Goal: Swap every "dropdown" in the lines below for "menu" and write the lines out again, leaving everything else as it is.

Entries for locating text and elements
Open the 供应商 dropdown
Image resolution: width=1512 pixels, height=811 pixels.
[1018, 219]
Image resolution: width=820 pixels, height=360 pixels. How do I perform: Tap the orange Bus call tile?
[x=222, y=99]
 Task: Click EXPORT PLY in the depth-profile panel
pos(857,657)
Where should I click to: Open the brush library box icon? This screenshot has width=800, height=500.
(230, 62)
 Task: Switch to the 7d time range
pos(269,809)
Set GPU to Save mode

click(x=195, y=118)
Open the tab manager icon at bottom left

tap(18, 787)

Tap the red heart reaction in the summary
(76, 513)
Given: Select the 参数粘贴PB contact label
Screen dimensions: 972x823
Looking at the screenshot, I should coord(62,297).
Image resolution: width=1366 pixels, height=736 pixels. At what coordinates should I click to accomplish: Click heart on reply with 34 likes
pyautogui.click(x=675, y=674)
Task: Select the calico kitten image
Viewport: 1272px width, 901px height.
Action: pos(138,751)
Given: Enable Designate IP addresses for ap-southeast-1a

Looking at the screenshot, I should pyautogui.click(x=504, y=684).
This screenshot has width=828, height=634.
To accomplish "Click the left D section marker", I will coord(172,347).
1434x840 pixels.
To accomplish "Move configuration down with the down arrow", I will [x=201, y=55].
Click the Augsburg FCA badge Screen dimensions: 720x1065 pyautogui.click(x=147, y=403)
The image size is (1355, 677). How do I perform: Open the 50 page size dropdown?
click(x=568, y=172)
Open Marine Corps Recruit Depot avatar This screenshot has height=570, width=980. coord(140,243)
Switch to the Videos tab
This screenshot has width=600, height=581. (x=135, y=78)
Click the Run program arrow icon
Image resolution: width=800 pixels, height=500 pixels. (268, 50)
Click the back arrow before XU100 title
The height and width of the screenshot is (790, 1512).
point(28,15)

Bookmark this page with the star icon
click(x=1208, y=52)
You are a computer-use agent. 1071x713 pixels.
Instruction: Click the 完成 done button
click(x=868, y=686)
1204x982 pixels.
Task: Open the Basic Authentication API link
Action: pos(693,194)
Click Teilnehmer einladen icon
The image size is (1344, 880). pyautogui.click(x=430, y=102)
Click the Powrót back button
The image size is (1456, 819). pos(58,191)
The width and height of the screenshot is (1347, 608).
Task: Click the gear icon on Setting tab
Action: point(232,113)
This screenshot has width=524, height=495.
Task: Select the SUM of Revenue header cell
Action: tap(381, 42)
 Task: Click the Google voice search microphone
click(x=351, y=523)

Result of this exercise:
Open the 供应商 menu
Image resolution: width=1512 pixels, height=811 pixels.
[1018, 219]
Image resolution: width=820 pixels, height=360 pixels. How do I perform: Tap the orange Bus call tile?
[x=222, y=99]
 Task: Click EXPORT PLY in the depth-profile panel
pos(857,657)
Where should I click to: Open the brush library box icon? This screenshot has width=800, height=500.
(230, 62)
 Task: Switch to the 7d time range
pos(269,809)
Set GPU to Save mode

click(x=195, y=118)
Open the tab manager icon at bottom left

tap(18, 787)

Tap the red heart reaction in the summary
(76, 513)
Given: Select the 参数粘贴PB contact label
Screen dimensions: 972x823
Looking at the screenshot, I should coord(62,297).
Image resolution: width=1366 pixels, height=736 pixels. At what coordinates should I click to accomplish: Click heart on reply with 34 likes
pyautogui.click(x=675, y=674)
Task: Select the calico kitten image
Viewport: 1272px width, 901px height.
Action: pos(138,751)
Given: Enable Designate IP addresses for ap-southeast-1a

Looking at the screenshot, I should pyautogui.click(x=504, y=684).
This screenshot has width=828, height=634.
To accomplish "Click the left D section marker", I will coord(172,347).
1434x840 pixels.
To accomplish "Move configuration down with the down arrow", I will [x=201, y=55].
Click the Augsburg FCA badge Screen dimensions: 720x1065 pyautogui.click(x=147, y=403)
The image size is (1355, 677). How do I perform: Open the 50 page size menu?
click(x=568, y=172)
Open Marine Corps Recruit Depot avatar This screenshot has height=570, width=980. coord(140,243)
Switch to the Videos tab
This screenshot has width=600, height=581. (x=135, y=78)
Click the Run program arrow icon
Image resolution: width=800 pixels, height=500 pixels. (268, 50)
Click the back arrow before XU100 title
The height and width of the screenshot is (790, 1512).
point(28,15)

Bookmark this page with the star icon
click(x=1208, y=52)
You are a computer-use agent. 1071x713 pixels.
Instruction: Click the 完成 done button
click(x=868, y=686)
1204x982 pixels.
Task: Open the Basic Authentication API link
Action: pos(693,194)
Click Teilnehmer einladen icon
The image size is (1344, 880). pyautogui.click(x=430, y=102)
Click the Powrót back button
The image size is (1456, 819). pos(58,191)
The width and height of the screenshot is (1347, 608).
Task: Click the gear icon on Setting tab
Action: point(232,113)
This screenshot has width=524, height=495.
Task: Select the SUM of Revenue header cell
Action: tap(381, 42)
 Task: Click the Google voice search microphone
click(x=351, y=523)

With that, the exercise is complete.